Predicting is always a fudge, particularly back when no one had ever accurately measured the thickness or volume of that ice-field.
But A National Geographic team used ground-penetrating radar to do that a couple of years ago,
here are some actual measurements. "Using their depth measurements and the known extent of the ice, the team calculated the total ice volume of the Northern Ice Field to be roughly 12 million cubic meters. That’s enough ice to fill all of Manhattan’s Central Park to a depth of 4 meters." "On average, the ice field had fallen in height [that
had been measured] by 6 meters over 15 years. Other glaciers at lower elevations on Kilimanjaro have decreased in height even more substantially" Since "The team found that the ice ranged in thickness from roughly 6 to 54 meters" it's obvious that more parts of it will disappear in about 15 years if the present melt-rate is sustained, just as other parts have already. And if it was all one uniform 4M thickness, there's only a few city blocks worth of it left, and at 2M melt every 5 years, even that'd be long gone before today's kids could see it as adults.
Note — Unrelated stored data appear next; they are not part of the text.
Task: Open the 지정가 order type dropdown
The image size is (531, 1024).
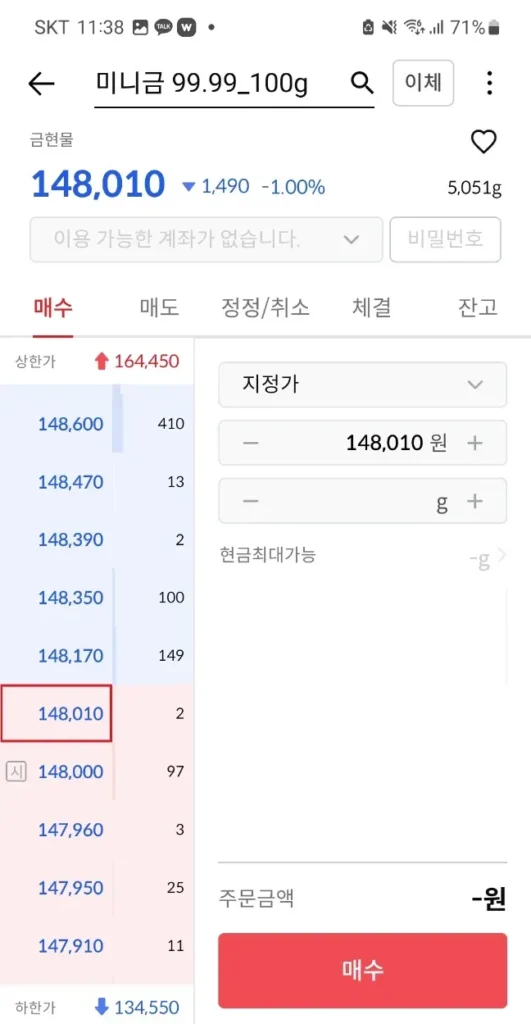Action: pyautogui.click(x=362, y=385)
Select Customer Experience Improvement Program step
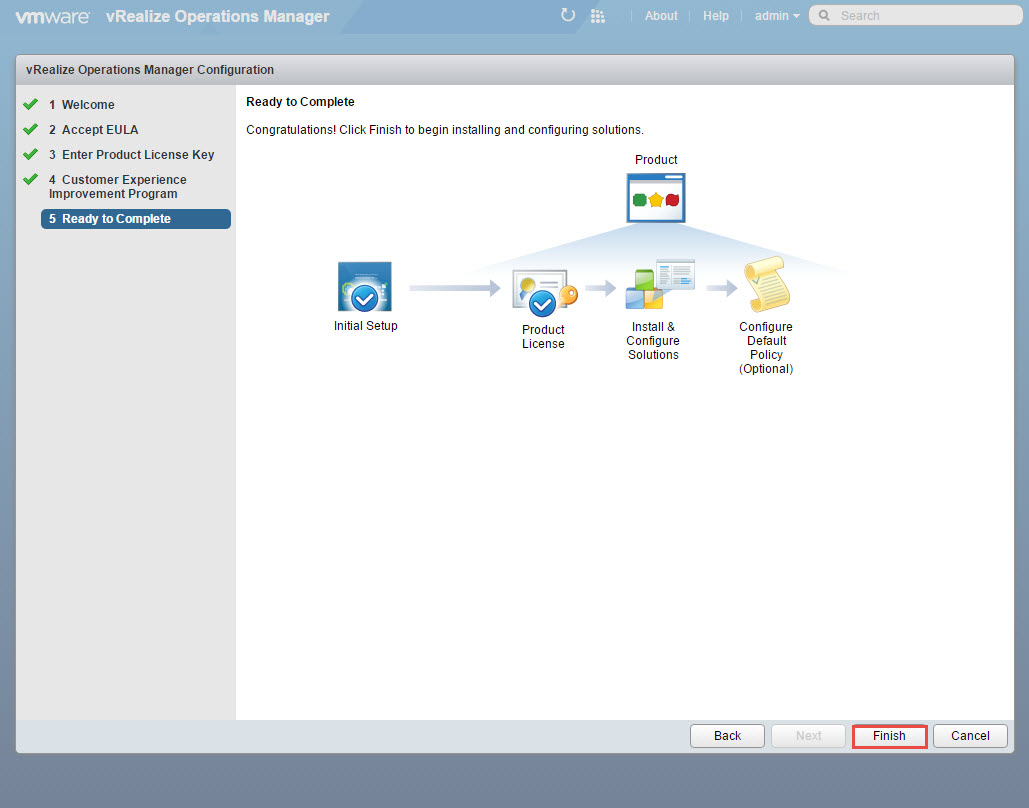The width and height of the screenshot is (1029, 808). pyautogui.click(x=118, y=187)
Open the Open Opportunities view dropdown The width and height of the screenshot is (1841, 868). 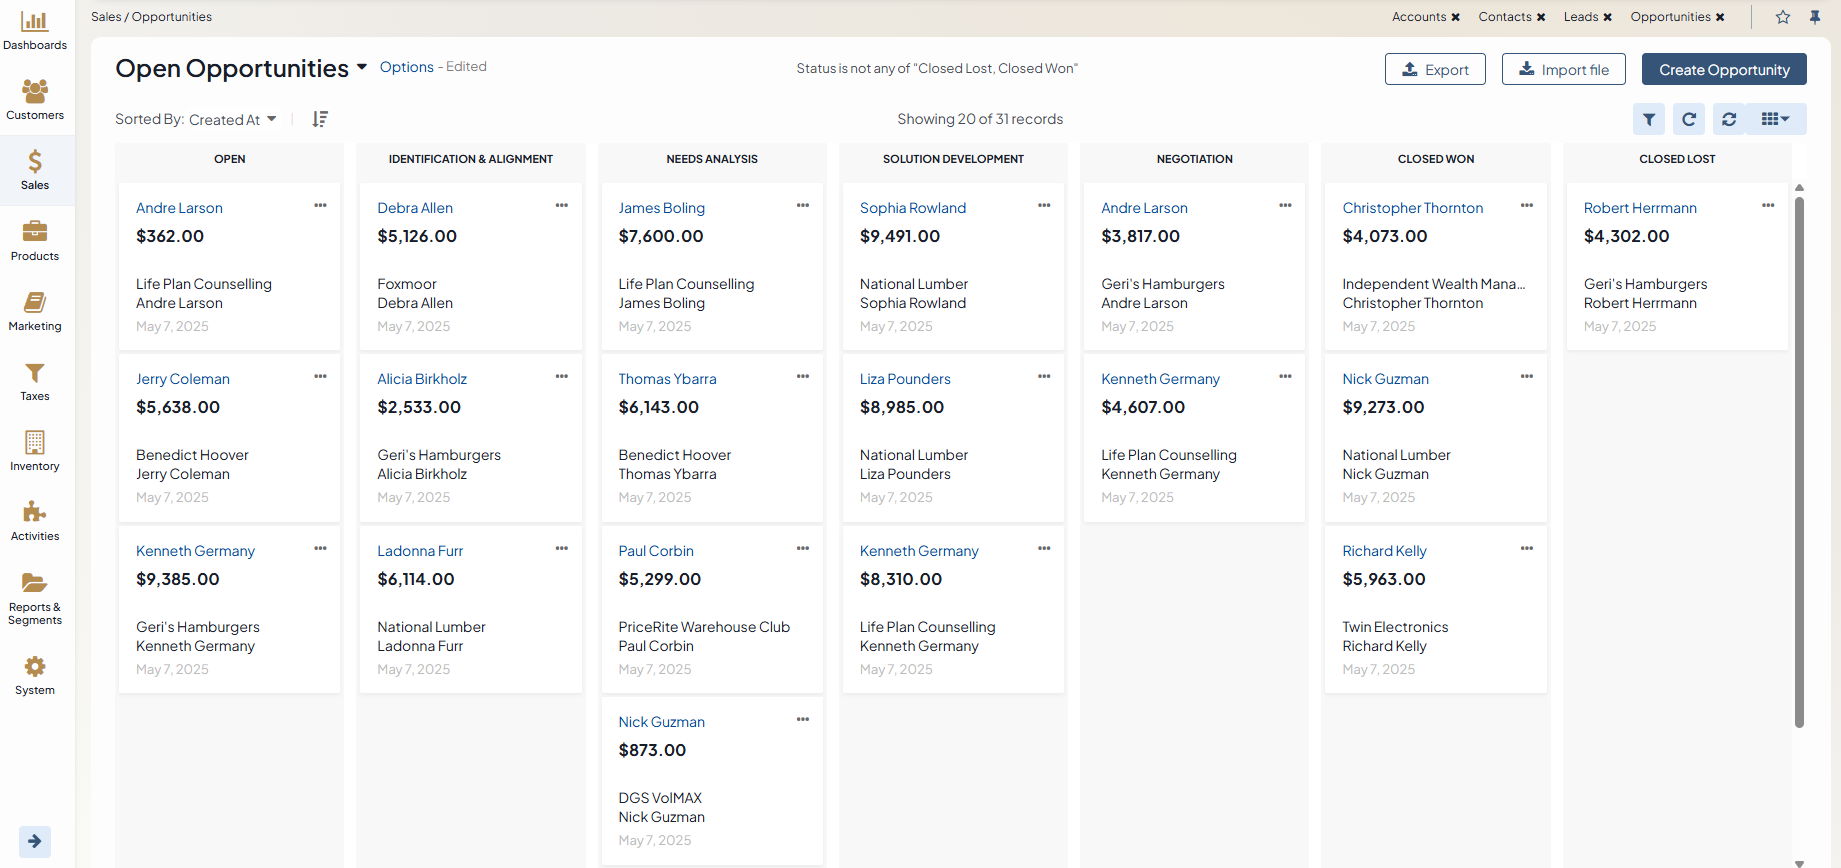click(x=361, y=67)
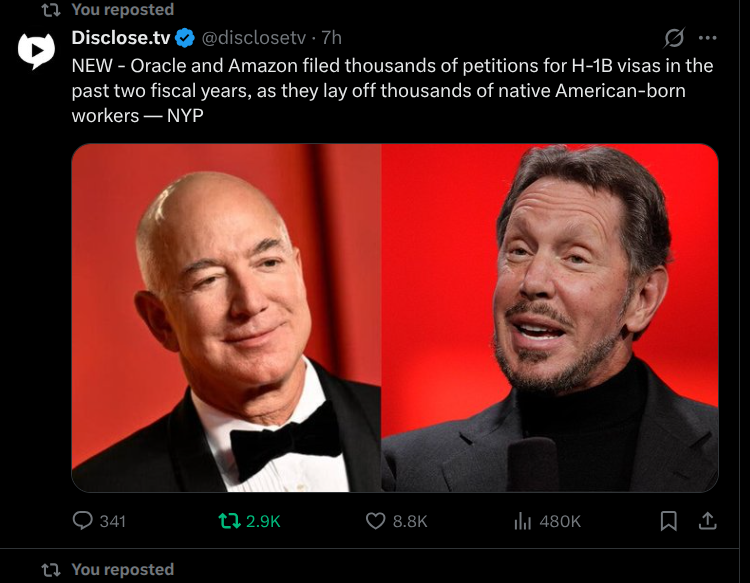The height and width of the screenshot is (583, 750).
Task: Click the repost icon beside the top "You reposted"
Action: [x=49, y=10]
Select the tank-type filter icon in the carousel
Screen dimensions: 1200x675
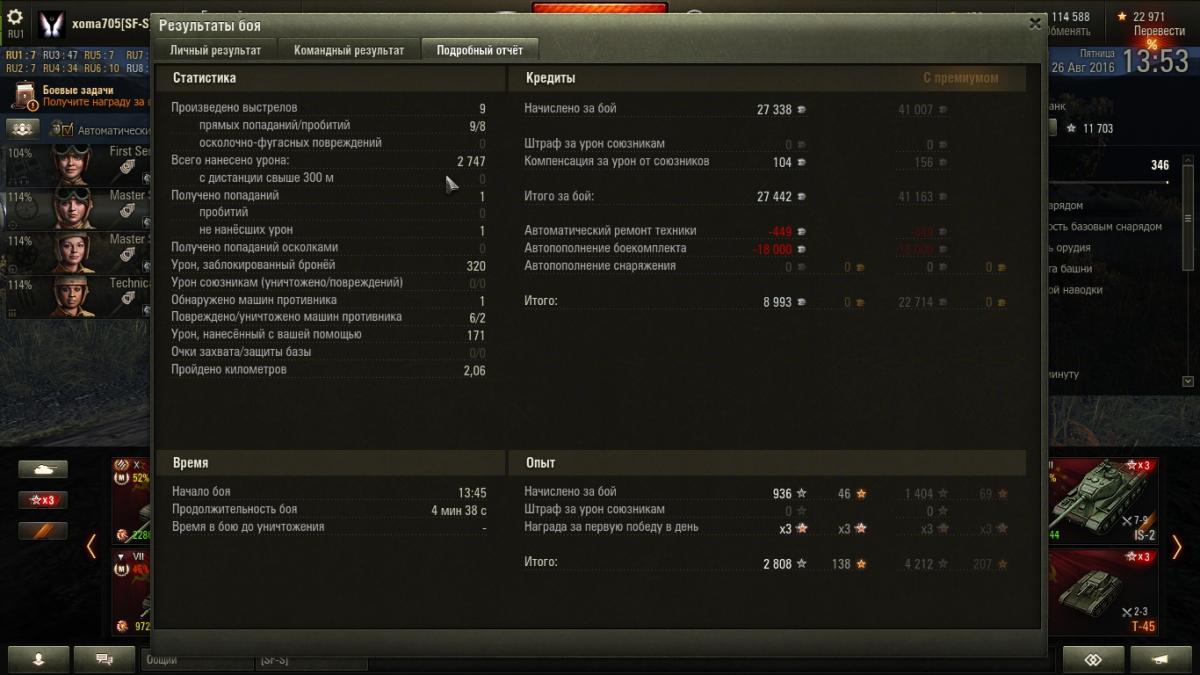43,469
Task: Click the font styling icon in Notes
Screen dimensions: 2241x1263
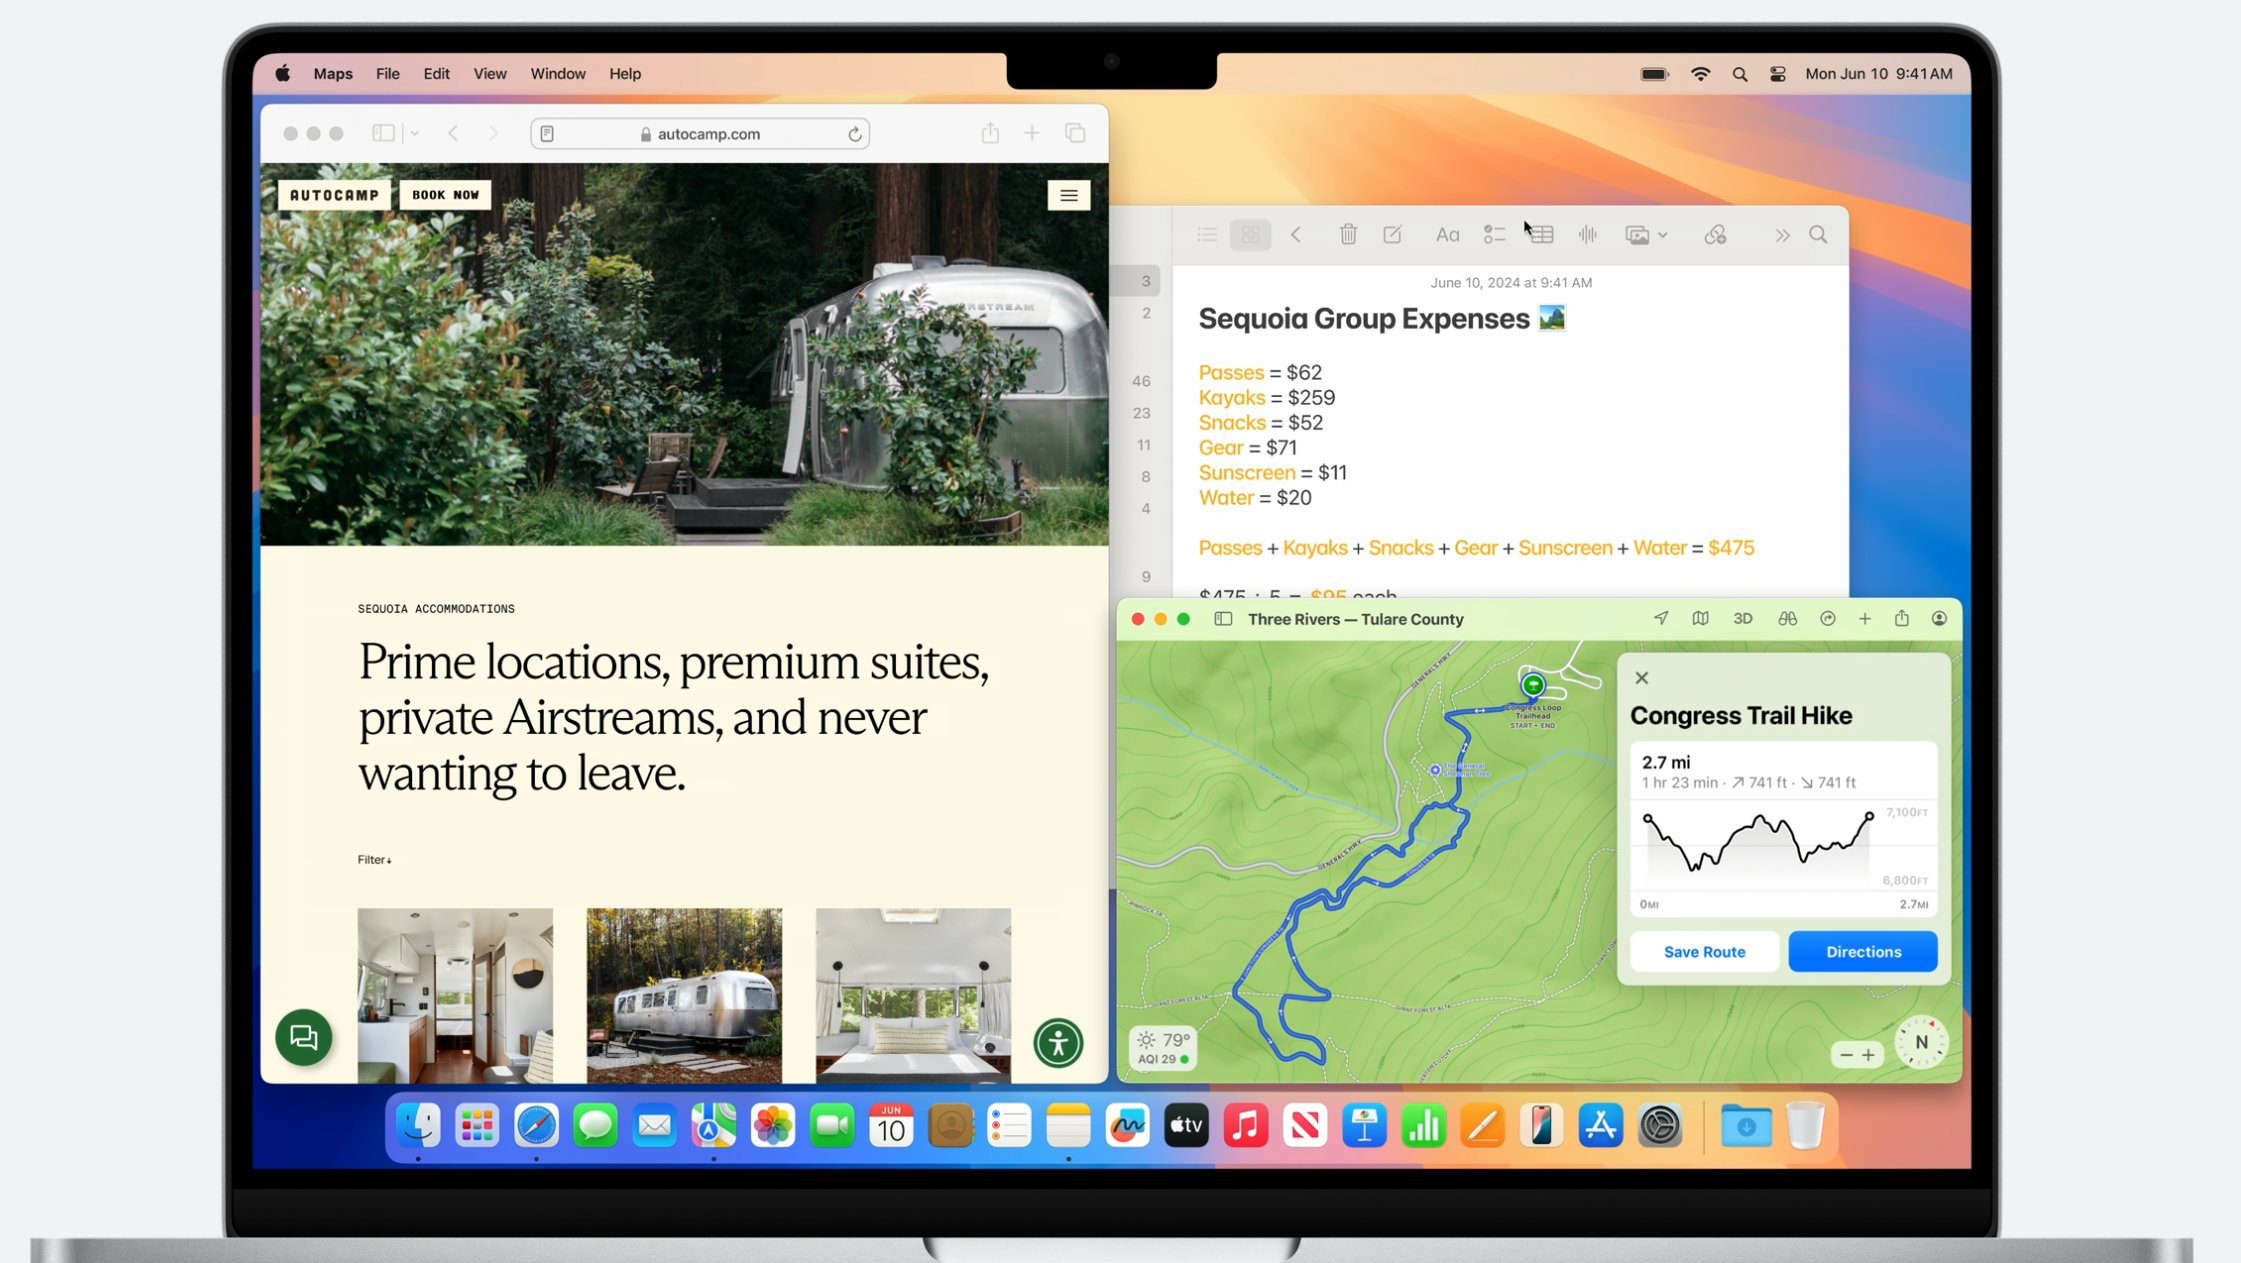Action: (1445, 234)
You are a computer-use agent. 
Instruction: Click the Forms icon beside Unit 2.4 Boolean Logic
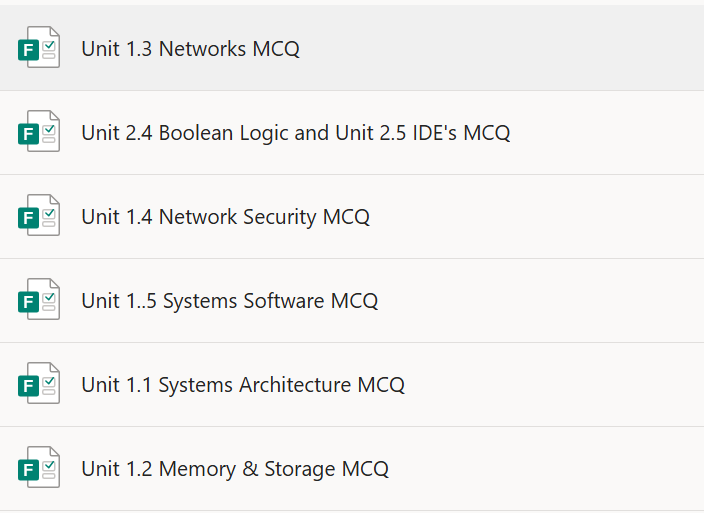point(39,132)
https://wattsupwiththat.com/2011/11...il-jones-and-lonnie-thompson-dont-believe-it/
Al Gore's global warming claims on Kilimanjaro glacier – finally dead and buried in the Climategate 2.0 emails – even Phil Jones and Lonnie Thompson don't believe it
Al Gore said in his AIT bag of BS that Mount Kilimanjaro was losing its snow/ice cover due to global warming. Here’s the Transcript of “An Inconvenient Truth”:
Effects of Global Warming
And now we’re beginning to see the impact in the real world. This is Mount Kilimanjaro more than 30 years ago, and more recently. And a friend of mine just came back from Kilimanjaro with a picture he took a couple of months ago. Another friend of mine Lonnie Thompson studies glaciers. Here’s Lonnie with a sliver of a once mighty glacier. Within the decade there will be no more snows of Kilimanjaro.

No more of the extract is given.